### What to work on
Begin the copy at the line containing "You are a computer-use agent." in the data below and end it at the line containing "Click the green PASS badge", keeping each line exact and leaving out pictures.

### Stored data
----

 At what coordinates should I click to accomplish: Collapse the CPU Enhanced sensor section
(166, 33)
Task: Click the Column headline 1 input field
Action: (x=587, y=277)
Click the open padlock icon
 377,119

----

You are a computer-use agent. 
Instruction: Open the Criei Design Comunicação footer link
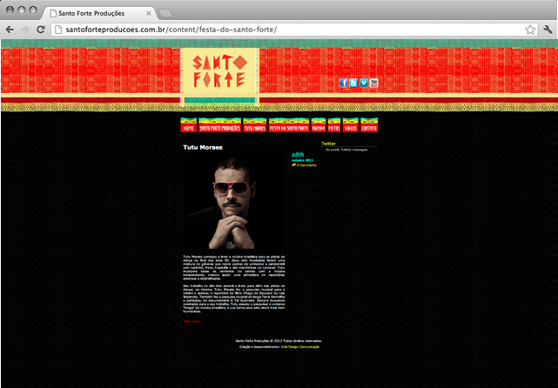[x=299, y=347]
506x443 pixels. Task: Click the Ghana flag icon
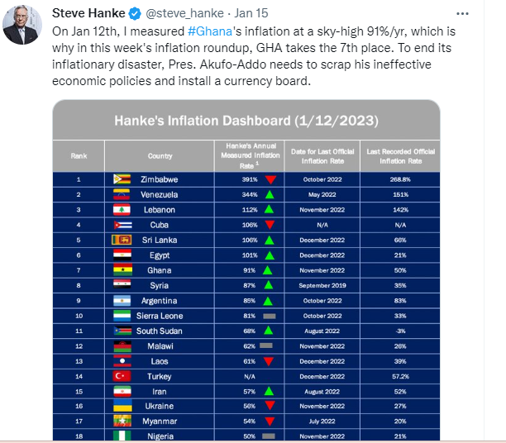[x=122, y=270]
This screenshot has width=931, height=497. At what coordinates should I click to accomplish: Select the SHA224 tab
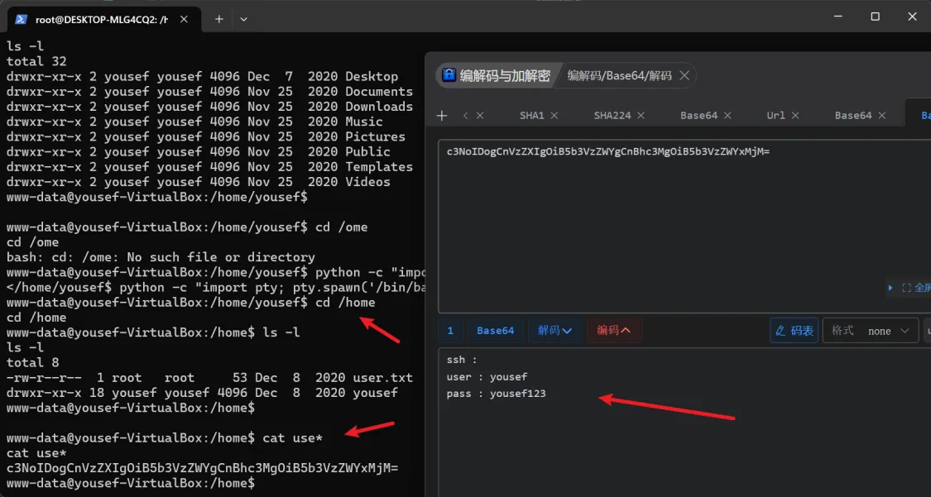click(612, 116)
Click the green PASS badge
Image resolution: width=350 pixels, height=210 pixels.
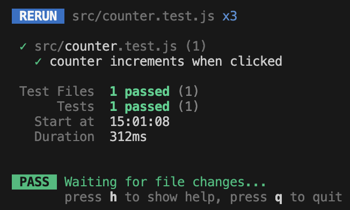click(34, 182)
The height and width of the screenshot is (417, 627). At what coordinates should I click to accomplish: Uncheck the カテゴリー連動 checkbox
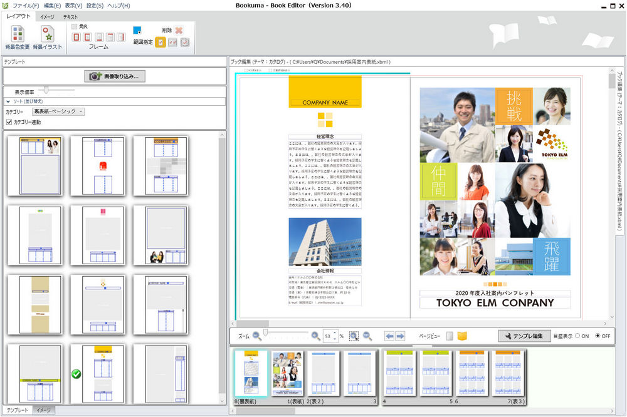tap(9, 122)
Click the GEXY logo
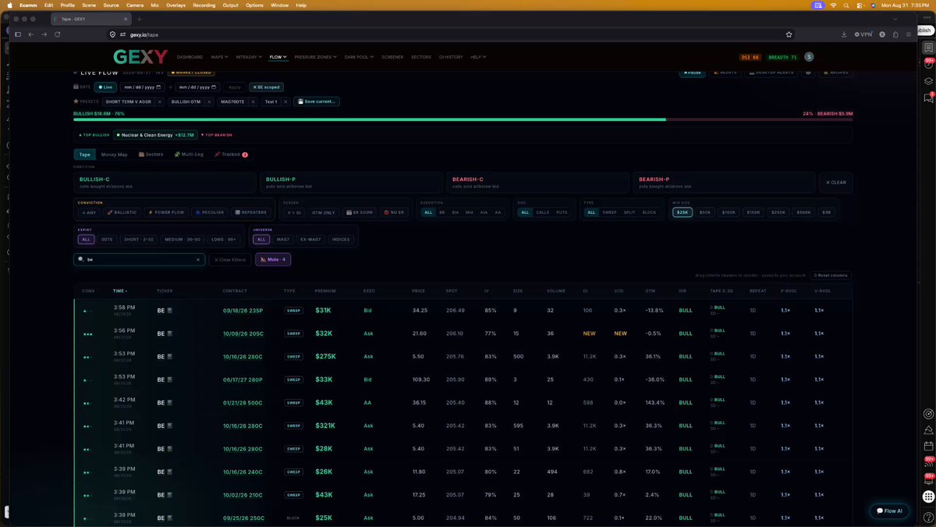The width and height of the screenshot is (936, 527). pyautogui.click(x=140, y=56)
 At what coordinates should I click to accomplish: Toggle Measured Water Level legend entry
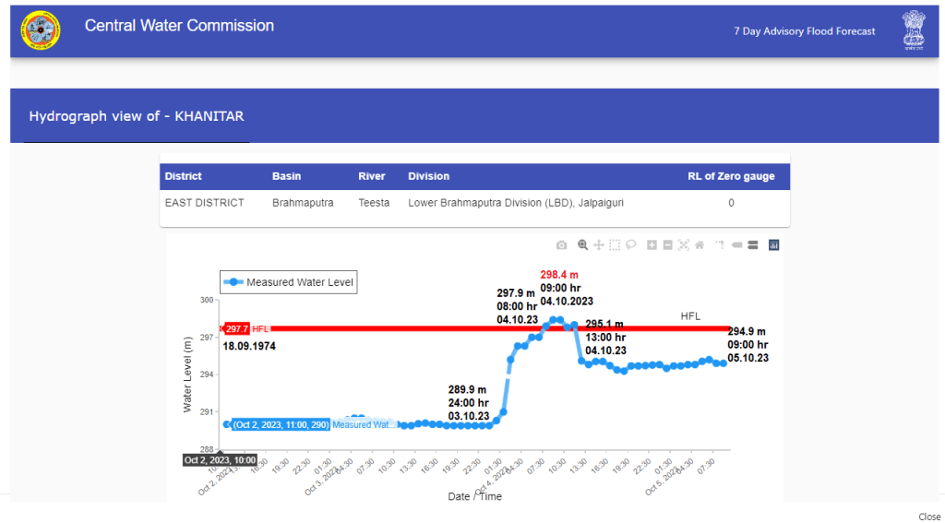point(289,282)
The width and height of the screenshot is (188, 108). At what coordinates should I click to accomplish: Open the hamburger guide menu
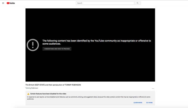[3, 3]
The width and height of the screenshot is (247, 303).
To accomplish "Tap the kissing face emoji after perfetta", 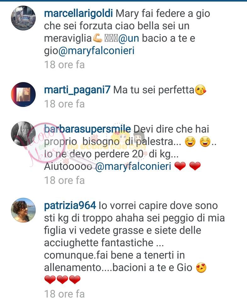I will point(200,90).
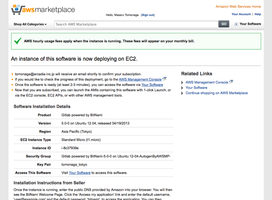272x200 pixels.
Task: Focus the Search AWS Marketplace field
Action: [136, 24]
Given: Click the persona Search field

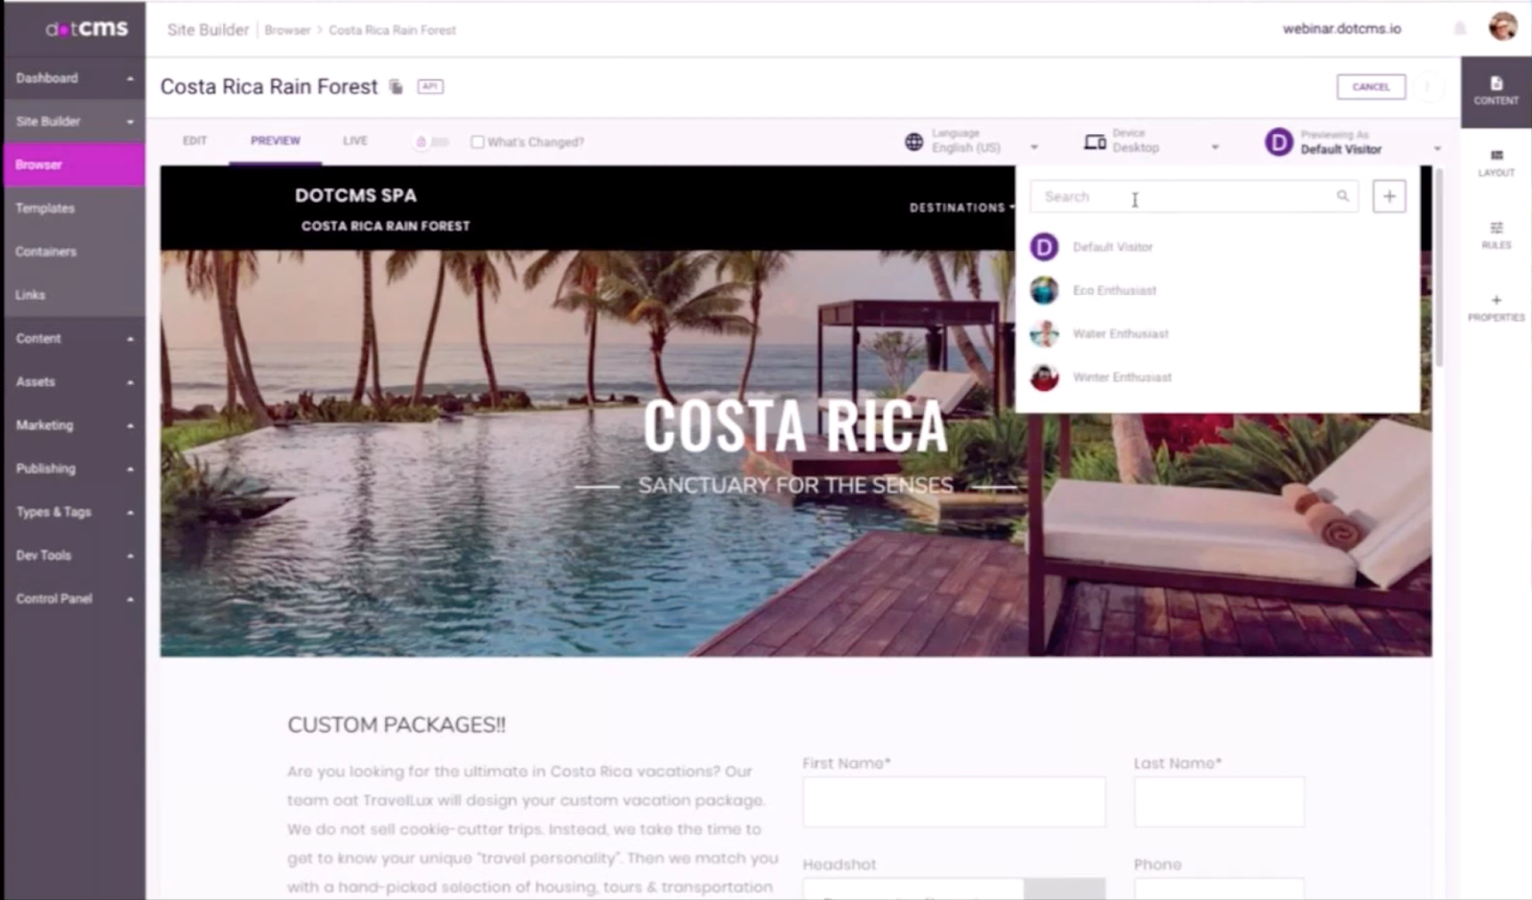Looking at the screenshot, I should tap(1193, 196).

----

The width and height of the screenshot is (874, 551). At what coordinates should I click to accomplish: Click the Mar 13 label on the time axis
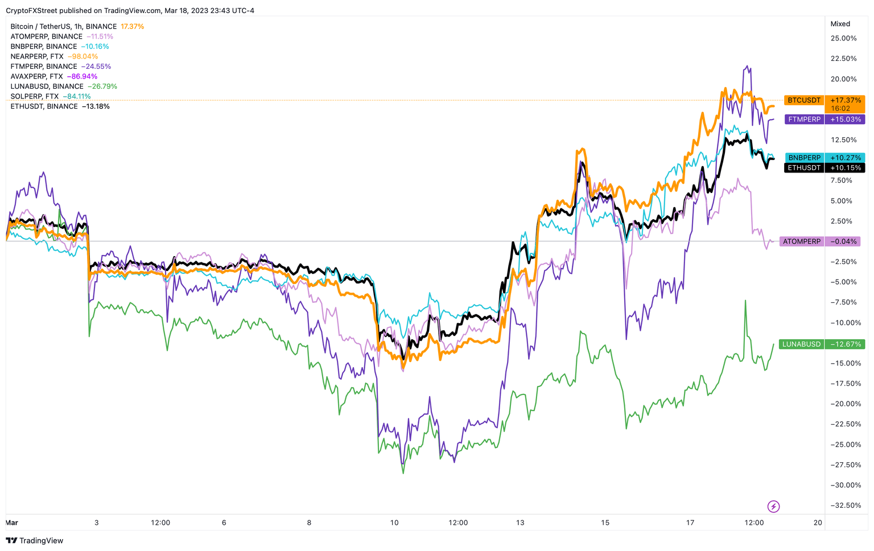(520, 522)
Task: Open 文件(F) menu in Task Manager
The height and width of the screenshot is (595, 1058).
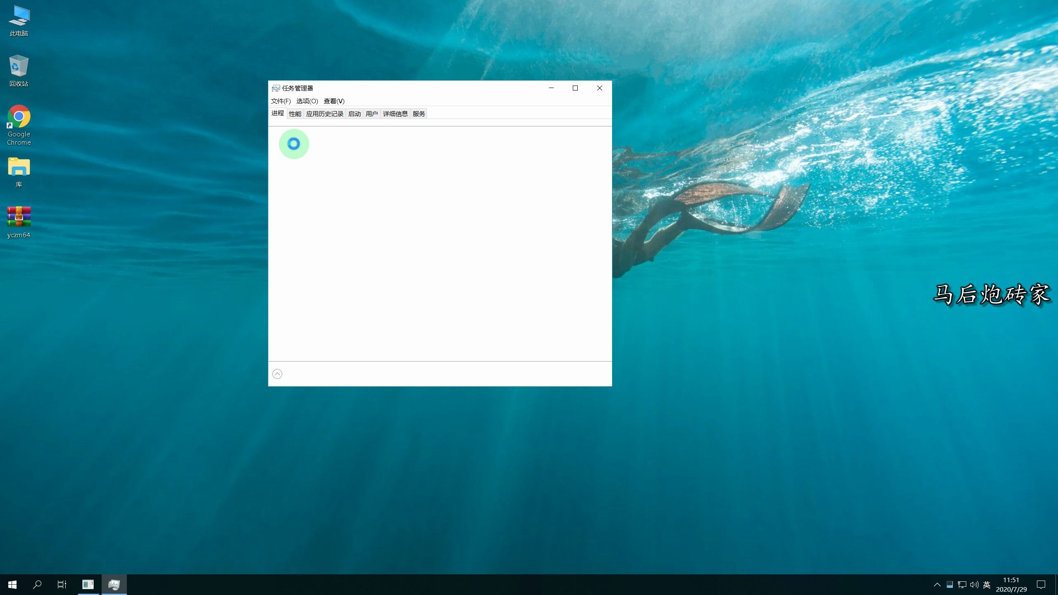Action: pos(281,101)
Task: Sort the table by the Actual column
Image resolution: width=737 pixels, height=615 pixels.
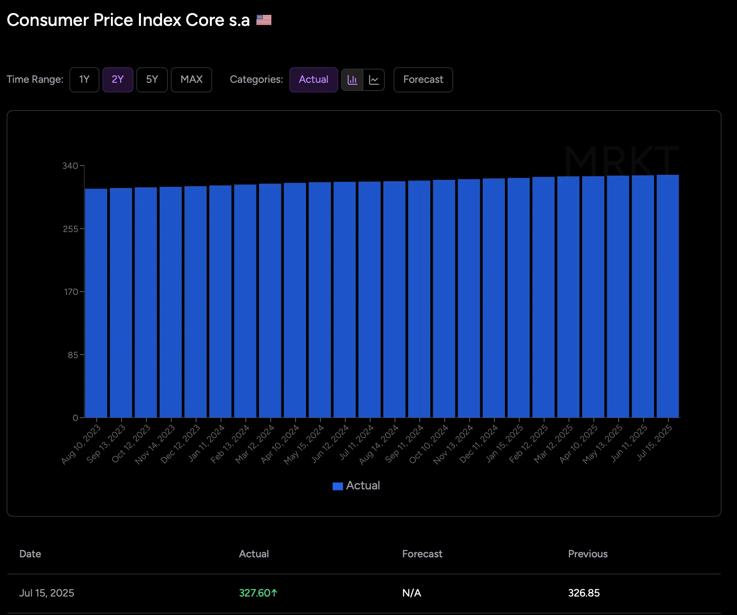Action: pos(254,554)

----

### Answer box
You are a computer-use agent. 
Instruction: Open the Criei Design Comunicação footer link
[x=299, y=347]
506x443 pixels. Task: Click the Ghana flag icon
[x=122, y=270]
This screenshot has width=931, height=497. At what coordinates should I click to accomplish: Select the SHA224 tab
click(612, 116)
Click the green PASS badge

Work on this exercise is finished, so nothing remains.